Ci sono ferite che non si rimarginano mai. Nonostante lo scorrere degli anni e a dispetto della vita che a volte ritrova vigore dopo eventi tragici.
Certe ferite restano, magari invisibili perché nascoste nel cuore delle persone, per tutta la vita. Non è vero che i bambini dimenticano più facilmente: Lea e Daniele Nissim, due fratellini ebrei segnati dalla persecuzione degli anni della guerra non hanno dimenticato. Neppure coloro che li hanno salvati, grazie alla rete di protezione messa in atto a Varese da Calogero Marrone con Alfredo Brusa Pasquè e alcuni sacerdoti della Parrocchia di San Vittore. Marrone, per il tramite della coraggiosa staffetta Anna Sala, procurò i documenti che attribuivano loro una nuova identità: da ebrei in fuga risultarono essere parte di una famiglia proveniente da Caserta, città posta sotto la linea gotica.
Il costruttore milanese Giacinto De Grandi offrì loro come rifugio la sua casa di campagna a Cunardo, paese che li custodì nei duri mesi della recrudescenza nazifascista.
Lea e Daniele hanno un cognome significativo, Nissim, “miracolo” in ebraico. Da Varese sarebbero solo dovuti passare mentre erano diretti in Svizzera insieme con la madre, il padre Paolo, rabbino capo di Padova, la zia e la nonna.
Fermati nella nostra città, si salvarono grazie alla solidarietà di tante persone, non ultimi gli abitanti di Cunardo che li sostennero mantenendo il segreto della loro provenienza. Racconta Lea che quando i compagni di gioco di Cunardo le chiesero il nome, lei rispose che si chiamava Lea e che veniva da Padova, ma non doveva dirlo a nessuno!

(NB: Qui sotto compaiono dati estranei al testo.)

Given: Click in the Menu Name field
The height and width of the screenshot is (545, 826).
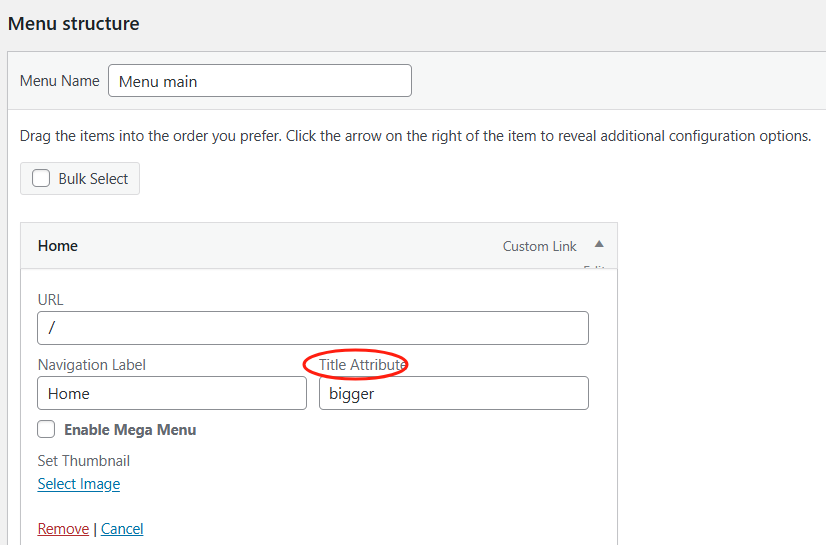Looking at the screenshot, I should click(x=259, y=81).
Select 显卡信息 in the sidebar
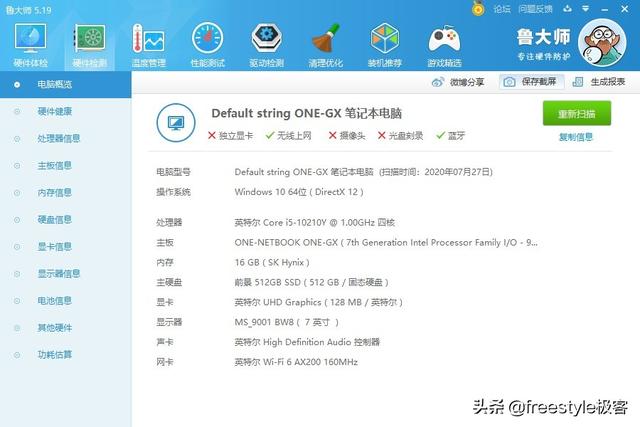Viewport: 640px width, 427px height. [54, 246]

Finita la guerra, la famiglia Nissim ritornò a Padova dove cercò di riprendere una vita normale. Pochi anni dopo andò a vivere nella terra dei padri, in Israele, dove oggi Lea e il fratello minore Daniele vivono con le rispettive famiglie allargate.
Qualche mese fa, un incontro casuale in Israele tra Daniele, oggi ultrasettantenne, e Giovanni Bloisi, ciclista varesotto impegnato in una lunga pedalata da Varese a Gerusalemme lungo i Percorsi della Memoria del nostro paese, fa emergere dal passato la storia della famiglia Nissim.
Daniele riconosce per strada il ciclista Giovanni, noto ai media israeliani, e gli chiede, in un italiano dall’inflessione veneta, se “ha sentito parlare di Cunardo” un paese che si trova in Italia! Giovanni intuisce di essersi imbattuto in una storia non ancora scritta e si prodiga per ricucire il filo interrotto più di settant’anni fa.
Si organizza il ritorno dei Nissim al paese che li aveva salvati.
Il 19 ottobre Daniele e Lea, accolti dalle autorità locali e dalla cittadinanza, arrivano a Cunardo dove ritrovano la loro casa-rifugio. Una storia finita bene: la loro discendenza non si è interrotta a causa del “male assoluto”, come testimonia la fotografia, anzi, la gigantografia, della famiglia israeliana dei Nissim al completo: nonni, figli, nipoti e pronipoti, tutti in posa per mandare un saluto all’Italia.
Ma Lea e Daniele l’orrore di quei giorni in fuga da Padova verso la Svizzera, le incursioni dei nazifascisti sui treni, i cani lupo in perlustrazione notturna nel paese, la paura di un destino crudele sempre in agguato, quello non lo dimenticheranno mai. Perché i bambini, anche quando sono tenuti all’oscuro della realtà, percepiscono le emozioni degli adulti, ne registrano le ansie, sanno leggere nei loro occhi la verità. Non possono cancellare facilmente il passato solo perché il loro senso del tempo di bambini risulta incompleto.
Ci chiediamo perché i Nissim, tornati a Padova, non abbiano sentito il bisogno di mantenere i contatti con Cunardo. Ce lo spiegano loro stessi: le ferite dell’odio erano così profonde da non consentire alla famiglia di ritrovarsi troppo presto faccia a faccia con le sofferenze appena superate. L’infanzia di Lea e di Daniele è stata caratterizzata dalla paura: il presente era la fuga, la normalità era lo sguardo senza futuro dei genitori, lo spazio vitale quel piccolo giardino recintato nel cuore di un paese ospitale però racchiuso dentro i confini di una nazione governata da un regime infausto.
Come scrisse il poeta ebreo rumeno Paul Celan “L’Olocausto era il latte nero che i bambini succhiavano al mattino, a mezzogiorno, a sera”.